Page excerpt ▸

Microplastics enhance the prevalence of antibiotic resistance genes in mariculture sediments by enriching host bacteria and promoting horizontal gene transfer
Yifan Liu, Liuqingqing Liu, Xiao Wang, Mengying Shao, Zihan Wei, Lina Wang, Bing Li, Chenguang Li, Xianxiang Luo, Fengmin Li, Hao Zheng
Abstract
Microplastics (MPs) and antibiotic resistance genes (ARGs) pose significant challenges to the One Health framework due to their intricate and multifaceted ecological and environmental impacts. However, the understanding of how MP properties influence ARG prevalence in mariculture sediments remains limited. Herein, the polystyrene (PS) and polyvinyl chloride (PVC) MPs with different sizes (20–120 μm and 0.5–2.0 mm) were selected to evaluate their impacts and underlying mechanisms driving ARGs dissemination. The results showed that PS and PVC MPs increased the relative abundance of ARGs by 1.41–2.50-fold and 2.01–2.84-fold, respectively, compared with control, particularly high-risk genes. The polymer type effect was identified as more influential than the size effect in driving the sediment resistome evolution. PVC shifted the microbial community assembly from stochastic to deterministic processes, thus enriching ARG host pathogens. Furthermore, the highly hydrophobic PS not only recruited the host bacteria colonization but also facilitated ARG exchange within the plastisphere. The exogenous additives released by PVC (e.g., heavy metals, bisphenol A, and tridecyl ester) and the particles synergistically promoted ARG conjugative transfer by inducing oxidative stress and enhancing cell membrane permeability. These findings revealed how MPs characteristics facilitated the spread of ARGs in marine benthic ecosystems, underscoring the importance of mitigating MPs pollution to maintain mariculture ecosystem health, prevent zoonotic diseases, and balance global mariculture with ecological health. • Polymer type- and size-dependent elevation of ARGs abundance in mariculture sediments are investigated. • MPs recruit ARBs by enhancing deterministic assembly of bacterial community. • Hydrophobic PS MPs facilitate bacterial contact to promote plastisphere formation. • PVC MPs enhance HGT by triggering oxidative stress-mediated membrane permeability. • PVC MPs particles and endogenous additives synergistically enhance ARGs transfer.

What is needed ▸ In the microplastics abstract, by what factor did PVC microplastics raise the relative abundance of ARGs compared with control?

Excerpted records ▸
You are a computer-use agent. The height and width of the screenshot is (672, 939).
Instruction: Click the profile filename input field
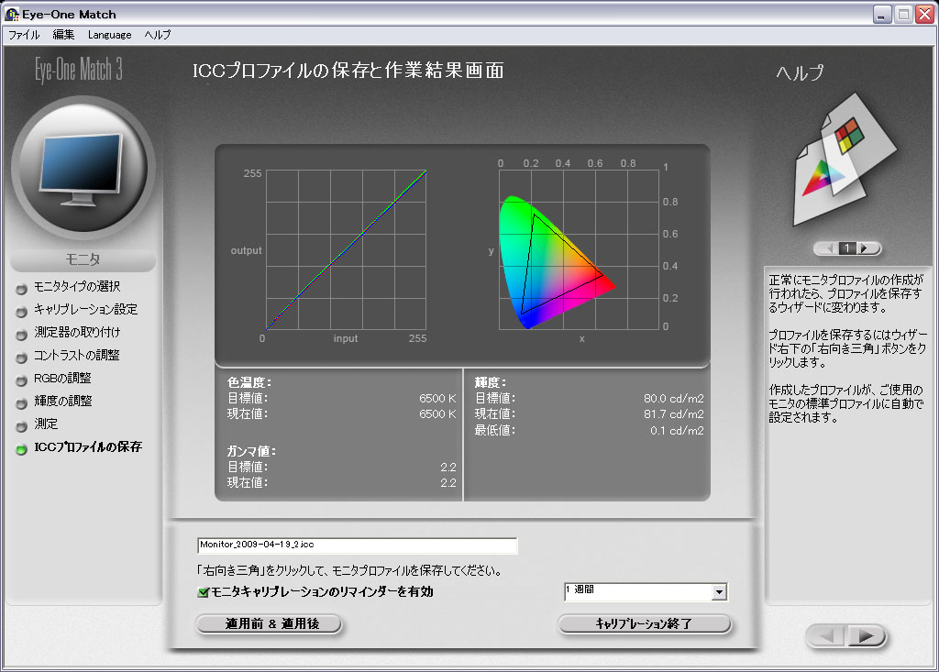[357, 545]
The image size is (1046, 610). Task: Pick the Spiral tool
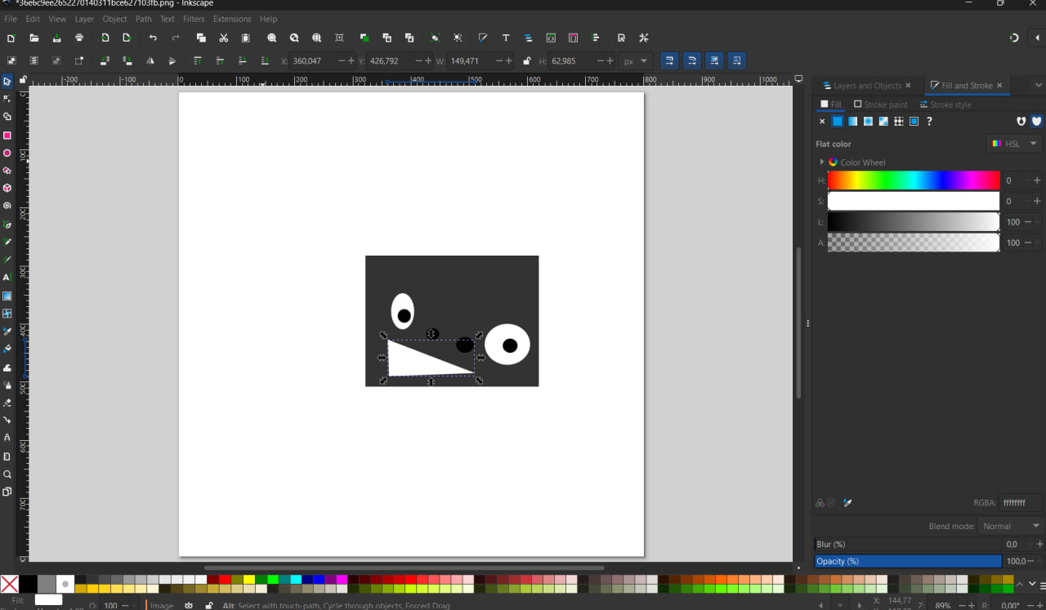click(x=7, y=207)
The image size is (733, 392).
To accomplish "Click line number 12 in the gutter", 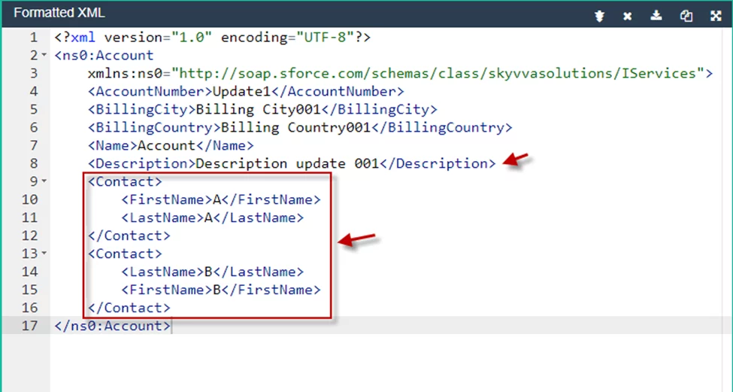I will [x=29, y=236].
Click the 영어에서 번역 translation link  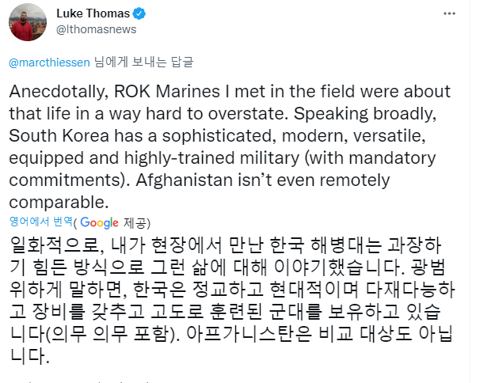point(40,222)

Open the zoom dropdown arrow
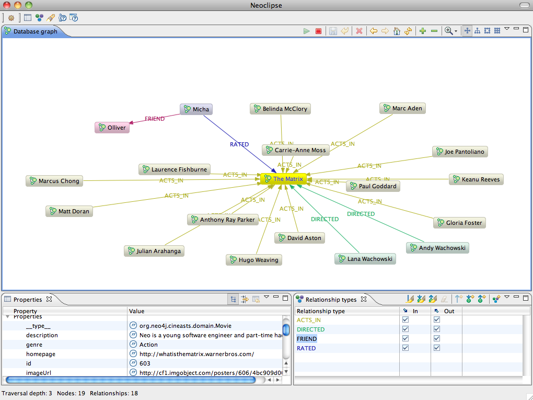coord(456,32)
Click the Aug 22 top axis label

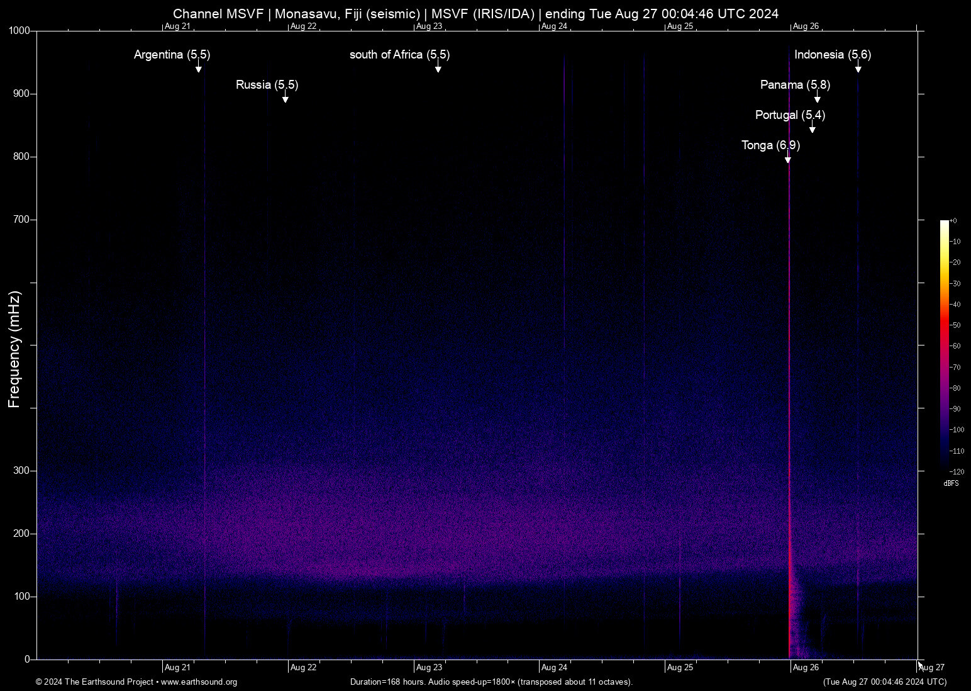pyautogui.click(x=303, y=26)
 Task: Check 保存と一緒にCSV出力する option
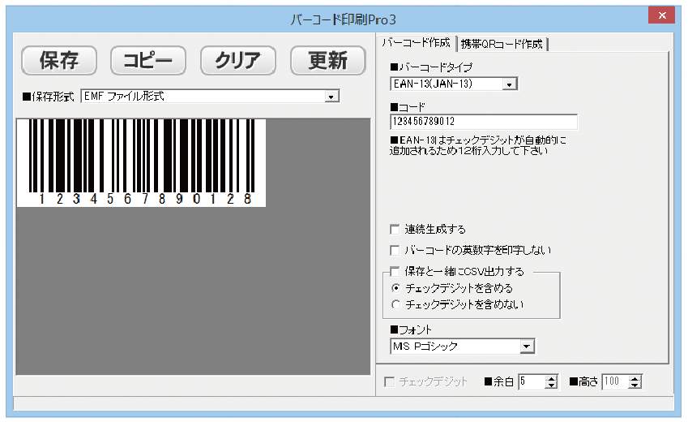tap(395, 271)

Your solution ▸ By 2.01–2.84-fold.